¡Sorpresa!

Traducción de Zulma M. Corchado de Gavaldá

 

Tema: Resurrección
Objeto: Una caja de sorpresas (de la que sale un muñequito al levantarse la tapa - en inglés “Jack in the Box”).
Escritura: “El primer día de la semana, muy de mañana, las mujeres fueron al sepulcro, llevando las especias aromáticas que habían preparado. Encontraron que había sido quitada la piedra que cubría el sepulcro y, al entrar, no hallaron el cuerpo del Señor Jesús. Mientras se preguntaban qué habría pasado, se les presentaron dos hombres con ropas resplandecientes. Asustadas, se postraron sobre su rostro, pero ellos les dijeron: --¿Por qué buscan ustedes entre los muertos al que vive? No está aquí; ¡ha resucitado! Recuerden lo que les dijo cuando todavía estaba con ustedes en Galilea:” Lucas 24:1-6 (NVI).

¿Les gustan las sorpresas? A mí sí. Tengo una sorpresa para ustedes en esta mañana. (Saque la caja de sorpresas. Si está usando una comprada comience a mover la manecilla y actúe sorprendido cuando el muñequito salte de la caja. Si usa la caja hecha por usted, indíquele a los niños que en esta cajita hay una sorpresa especial. Entonces exagere el proceso de abrir la tapa y actúe sorprendido cuando el juguete salga.)

Cuando era pequeño, uno de mis juguetes preferidos era la caja de sorpresas. Puedo recordar el estar sentado por horas moviendo la manecilla y esperando el momento cuando la tapa se abriera y el muñequito saliera. A pesar de que sabía lo que iba a pasar, siempre me sorprendía al ver al muñequito salir de la caja.

La caja de sorpresas me recuerda una historia en la Biblia- la historia de una sorpresa muy especial.

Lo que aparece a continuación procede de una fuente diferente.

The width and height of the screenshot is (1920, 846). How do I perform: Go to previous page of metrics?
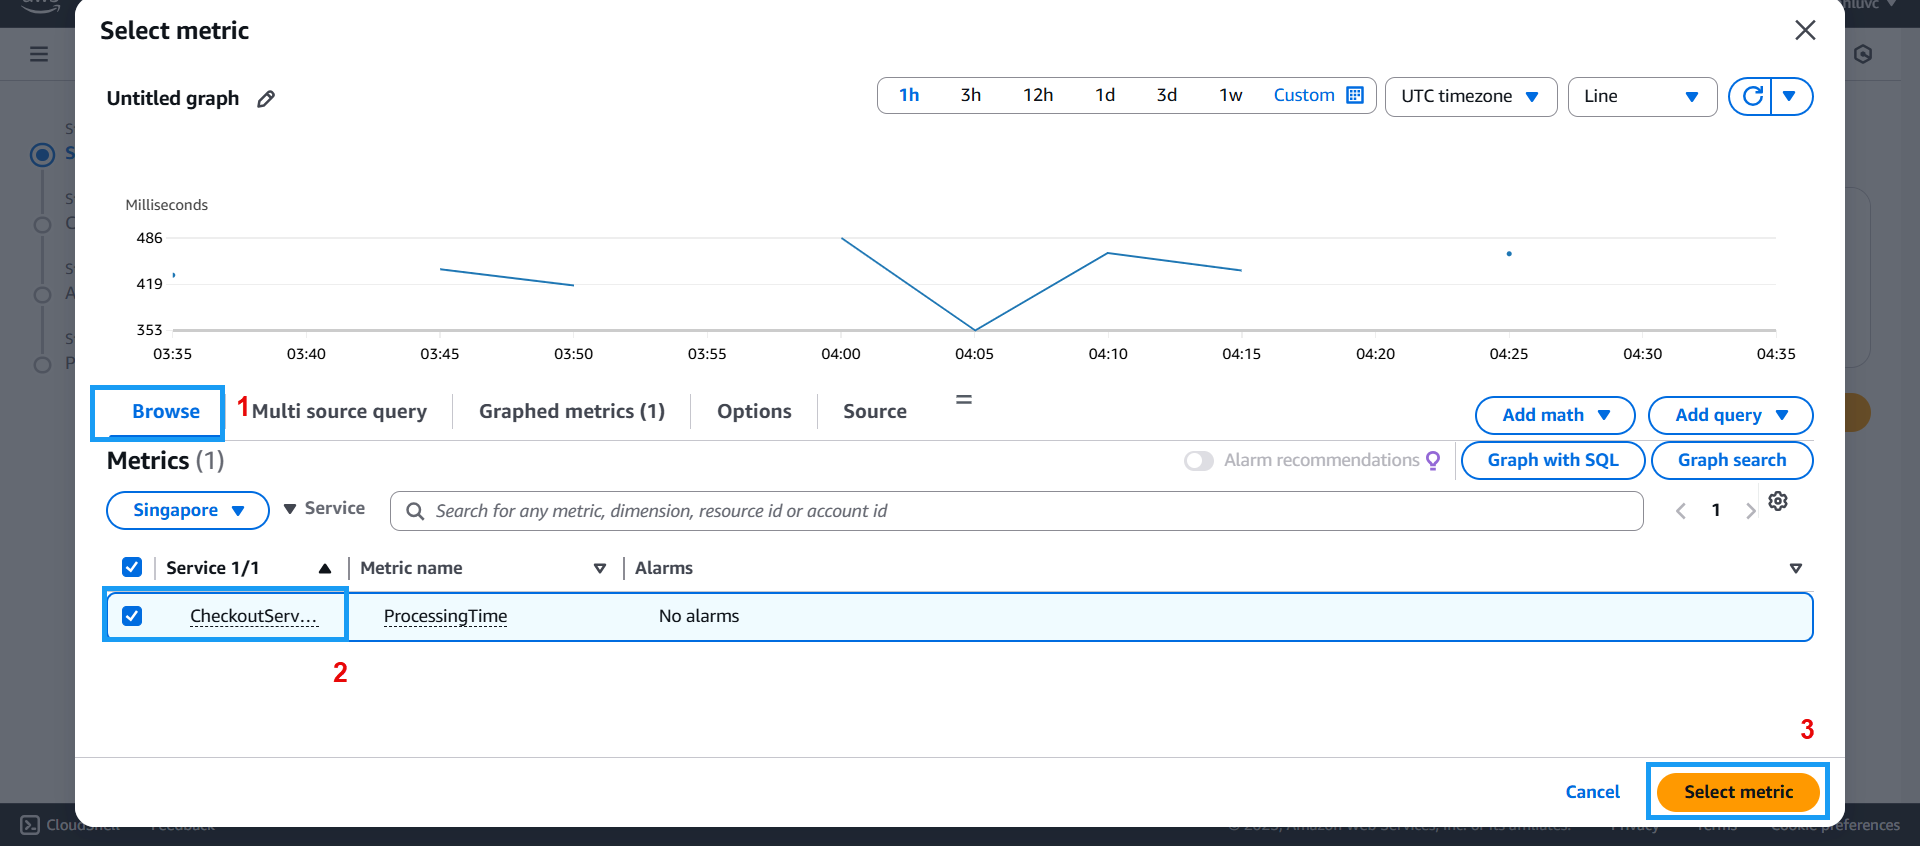(x=1681, y=511)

Temprano en la mañana, en el primer domingo después de Jesús ser crucificado, dos mujeres fueron a la tumba donde habían puesto a Jesús. Cuando llegaron se encontraron que la piedra que cubría la entrada de la tumba había sido removida, quitada. La tumba estaba vacía. Se sorprendieron al encontrar una tumba vacía y se preguntaban qué habría pasado con el cuerpo de Jesús.

De pronto, dos hombres en ropas brillantes se le aparecieron a las dos mujeres. Ahora las dos mujeres no sólo estaban sorprendidas, sino que sintieron miedo también. Los hombres le hablaron a las mujeres y le dijeron: “¿Por qué buscan ustedes entre los muertos al que vive? No está aquí; ¡ha resucitado! Recuerden lo que les dijo.”

Cuando las mujeres oyeron estas palabras recordaron lo que Jesús les había dicho y dejaron de estar asombradas por haber encontrado la tumba vacía. Fueron inmediatamente a decirle a los demás que la tumba estaba vacía y que Jesús había resucitado de los muertos.

Algunas sorpresas, como la de esta caja nos dan alegría, pero la mayor razón que tenemos para estar felicies en esta mañana es que la tumba está vacía. Jesús vive y él nos ama mucho. ¡Esto es lo que celebramos hoy!

Querido Padre, te alabamos. Jesús ha resucitado, tal como dijo que haría. Amén.